Howard Simon, Executive Director, ACLU of FloridaFor 127 years, Florida’s constitution (and that of 36 other states) has protected one of our oldest American values, the separation of church and state, by the following principle:

No revenue of the state or any political subdivision or agency thereof shall ever be taken from the public treasury directly or indirectly in aid of any church, sect, or religious denomination or in aid of any sectarian institution.

The provision applies to every religious group. No group is singled out. It requires that government funds not be used to fund any religion. It requires that religious programs are to be funded by parishioners, not taxpayers.

The provision was re-enacted by the voters in 1968, 1978 and again in 1998.

The constitutional principle barring government funding of religion – the heart of separation of church and state - prohibits taxpayer funds for churches or religious purposes. Religiously-affiliated charities continue to receive contracts from government agencies – but these contracts are for programs that serve the needs of the community (hospitals, soup kitchens, vocational training, substance abuse counseling and many others), not to further religion.

This protection for government contracts has been reiterated in the two cases that are inexplicably cited by proponents of Amendment 8 as the reason why the “no aid” provision threatens the work of religiously-affiliated organizations. Both cases (the DCA decision in Bush v. Holmes and the DCA decision in Council for Secular Humanism v. McNeil) state emphatically: “…nothing in the Florida no-aid provision would create a constitutional ban to state aid to a non-profit institution that was not itself sectarian, even if the institution is affiliated with a religious order or religious organization.”

That is not all. Amendment 8 would repeal our constitutional tradition of separation of church and state and replace it with the following:

Except to the extent required by the First Amendment to the United States Constitution, neither the government nor any agent of the government may deny to any individual or entity the benefits of any program, funding, or other support on the basis of religious identity or belief.

This goes beyond the First Amendment of the U.S. Constitution and creates an entitlement under the Florida Constitution for any individual or entity (whatever that may be!) that calls itself a religion to receive any government “benefit.” No oversight or accountability is required for how the taxpayers’ funds are spent.

The “benefit” could include not only a voucher for a religious education at a church-run school but a health program that denies information about contraception to victims of human trafficking.

For example, the U.S. Conference of Catholic Bishops has refused to provide contraception or referrals for contraception in programs funded by grants under the Trafficking Victims Protection Act.
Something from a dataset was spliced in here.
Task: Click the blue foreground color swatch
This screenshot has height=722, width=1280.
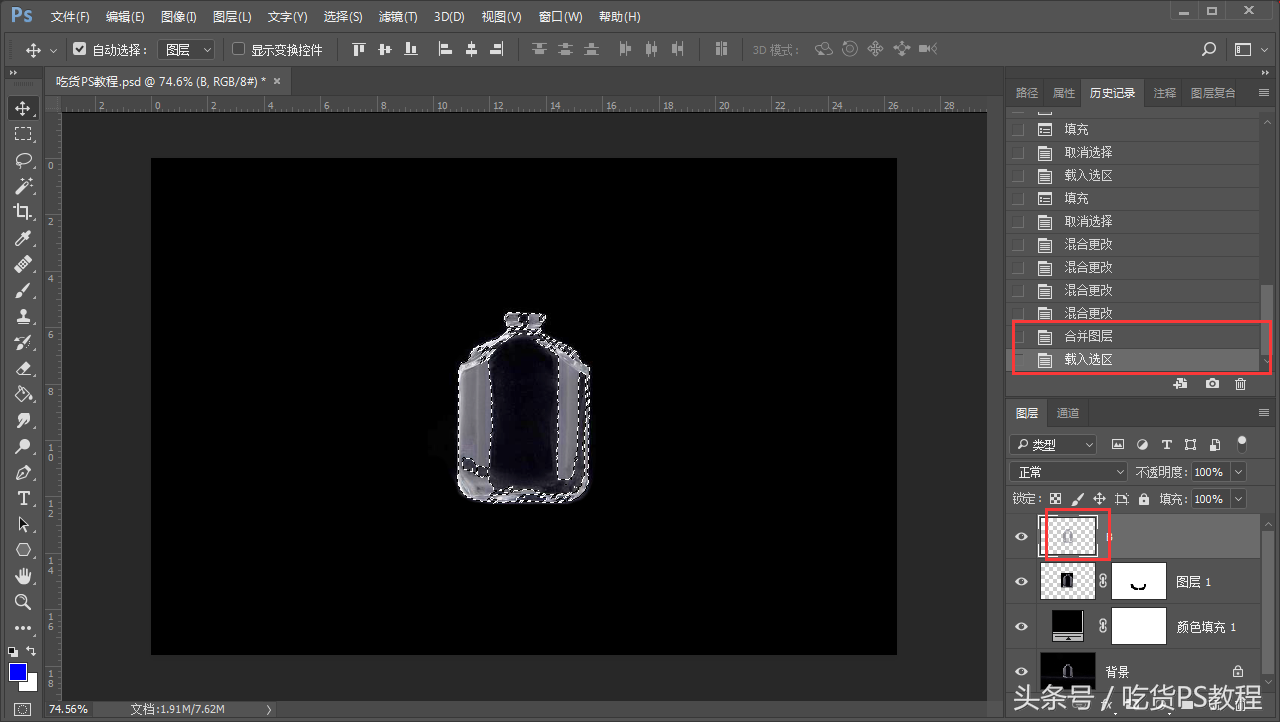Action: [x=18, y=671]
The Bishops claim they have a religious freedom right to get the government contract and withhold services that violate their religious beliefs -- regardless of the requirements of the contract and even though the funds were allocated to cover the full range of health care services for this vulnerable population. A federal court has ruled that, under the U.S. Constitution, a religious group cannot use taxpayer funds to impose its beliefs by denying vital health care services. The Bishops have appealed.

Amendment 8 is an attempt to legalize this practice in Florida by amending our state Constitution.